Date: April 28, 2026
Host: Richard D. Wolff
In this episode, Richard D. Wolff responds to a recurring listener question: “How is Karl Marx’s work still relevant in today’s world?” Wolff uses Marx’s analysis to illuminate how the production and distribution of economic surplus operates in historic and modern societies, and discusses the ongoing pertinence of Marx’s insights when analyzing capitalism, socialism, and the evolving global economy—particularly with regards to China. The discussion is practical, with real-world examples that bridge 19th-century theory and 21st-century realities.
Are we ready yet [...] to take the next step of saying we don't only not want kings to rule over us, we don't want CEOs to rule over us either. We want democracy not just where we live, but where we work.
(cid: 44:14)
On misunderstanding and the need for clarity:
“When Mr. Trump talks about the economy and says it's great, I don't know what he's talking about. When I present my sense of where we're at as an economy, he doesn't know what I'm talking about. We're not on the same page. We're not even in the same book.” (03:35)
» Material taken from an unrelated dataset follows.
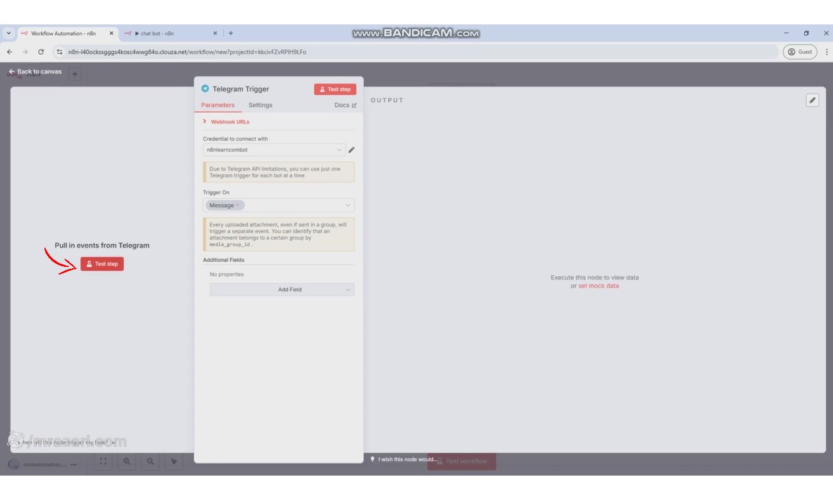Click the set mock data link
This screenshot has height=500, width=833.
coord(598,286)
On the universality of surplus:
“Every society of which we have any record in human history has a portion of its people producing output greater than what that portion of consumes the surplus.” (05:39)
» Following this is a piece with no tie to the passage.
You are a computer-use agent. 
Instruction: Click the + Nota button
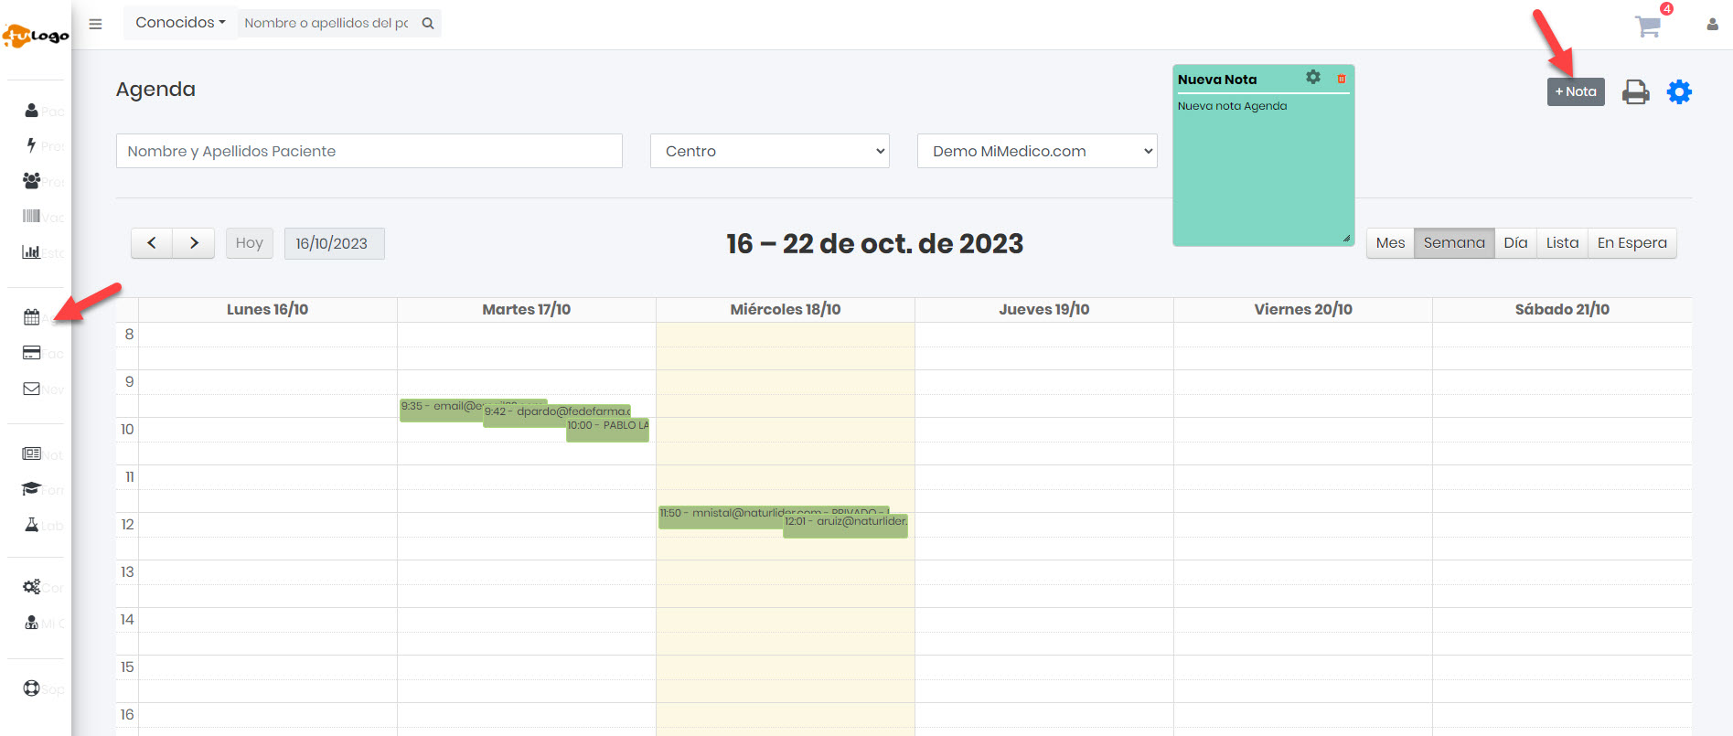click(x=1576, y=91)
On China’s hybrid economic model:
“What the Chinese have done to their credit is figure out the best kind of capitalism you can have if your goal is to become rich and to escape poverty.” (40:19)
On the future of democratic workplaces:
“We want democracy not just where we live, but where we work. We the people want to own and operate the enterprises upon which our lives depend.” (44:14)
Richard D. Wolff uses Marx’s theory of surplus to clarify distinctions between historical and current economic systems, revealing persistent power dynamics in today’s world. The episode urges listening audiences to contemplate not just how surplus is produced, but who controls it—and to imagine a world where democracy extends into the workplace, fulfilling the promise Marx saw as yet unrealized. Wolff maintains Marx’s insights are “as relevant today as he ever was.”